L’évangile appelle à un déplacement de nos regards. À passer d’une focalisation sur le visible, sur le trompe œil, pour entrer dans un mouvement de contemplation, dans une vision nouvelle, pour voir ce que Dieu voit. Ce regard-là n’est pas seulement mobilisateur, il est créateur. Il engendre un Nouveau Monde. Nos regards influencent nos vies. Ce que nous vivons et ce que nous faisons dépendent pour une bonne part de ce que nous voyons. Nos regards voient beaucoup de malheurs et peu de béatitudes sur les visages. Un hymne du carême le dit : change de ton regard et la vie jaillira. Changer de regard, c’est déjà changer notre environnement. C’est entrevoir un possible qui existe déjà.
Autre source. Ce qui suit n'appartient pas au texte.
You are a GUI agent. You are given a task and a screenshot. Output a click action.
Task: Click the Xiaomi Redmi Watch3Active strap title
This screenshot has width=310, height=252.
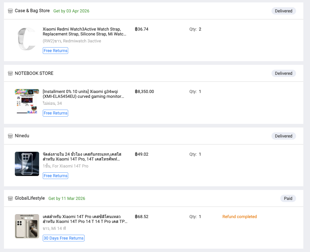[85, 32]
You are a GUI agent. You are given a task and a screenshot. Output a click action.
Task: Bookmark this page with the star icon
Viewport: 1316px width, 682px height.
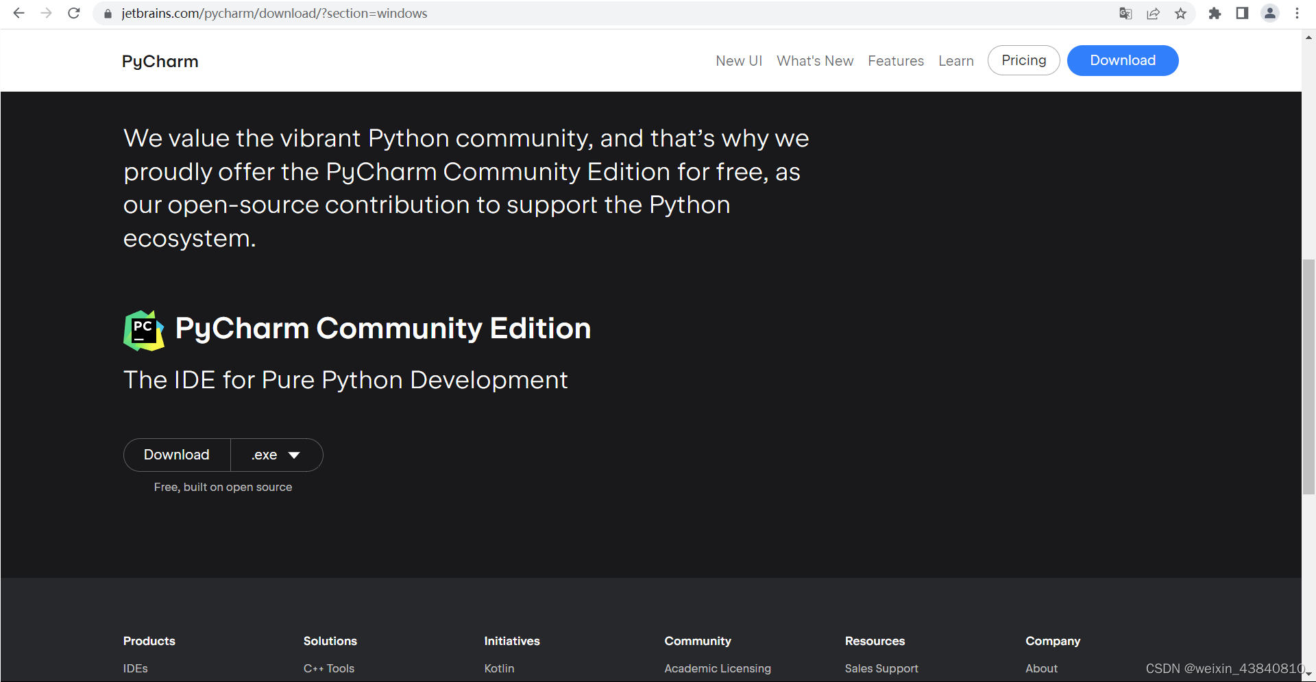pyautogui.click(x=1180, y=13)
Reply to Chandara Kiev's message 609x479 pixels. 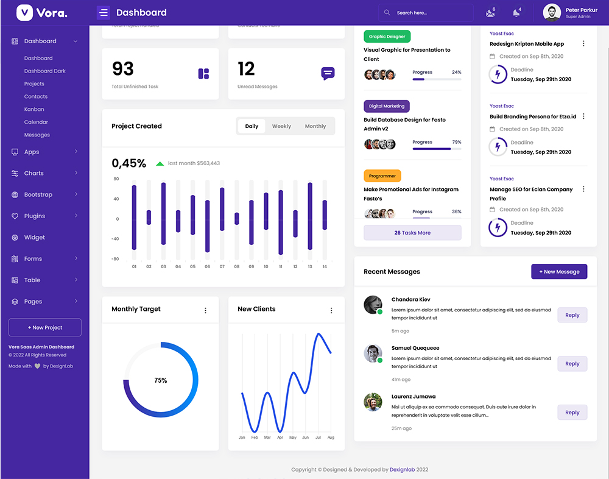tap(572, 315)
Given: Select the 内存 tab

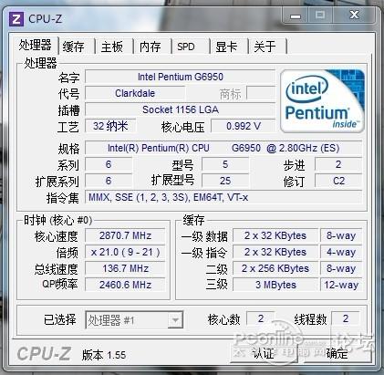Looking at the screenshot, I should pyautogui.click(x=150, y=47).
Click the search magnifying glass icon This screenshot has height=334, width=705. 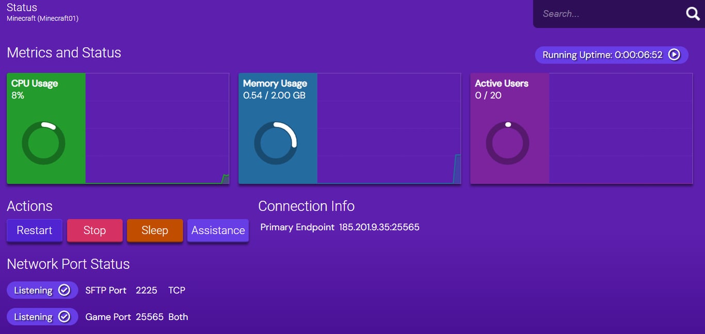[x=692, y=13]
Le regard de Jésus rejoint celui du sculpteur qui voit déjà dans une masse de pierres la figure qui s’y cache. Le sculpteur Alberto Giacometti écrit que la grande aventure [humaine …] est de voir surgir quelque chose d’inconnu, chaque jour, dans le même visage. Jésus s’émerveille chaque jour en voyant que des gens sans valeur ont aussi de la valeur. Il voit l’image de Dieu cachée en nous comme une source d’eau vive. Dès qu’on enlève la terre jetée dessus, dit Maître Eckhart, elle apparaît à nouveau jaillissante.
En mai dernier, sortait dans les cinémas un film du réalisateur québécois Simon Lavoie, nulle trace, qui montre qu’il y a une profondeur à laquelle on n’a pas accès, nous les gens d’aujourd’hui, celle de chercher à filmer l’invisible de la foi, ces choses que l’œil humain ne peut voir.
uittons cette mode attrape œil que tous les Facebook qui ne captent que l’instant présent, ne diffusent que le visible et vivons la plus belle des émotions, celle du mystère de vie qui se cache dans nos profondeurs. Dieu se laisse sourdre du dedans dans ce vaste puits des silences qui nous alimentent en eau pure (Jean Lavoué). Amen.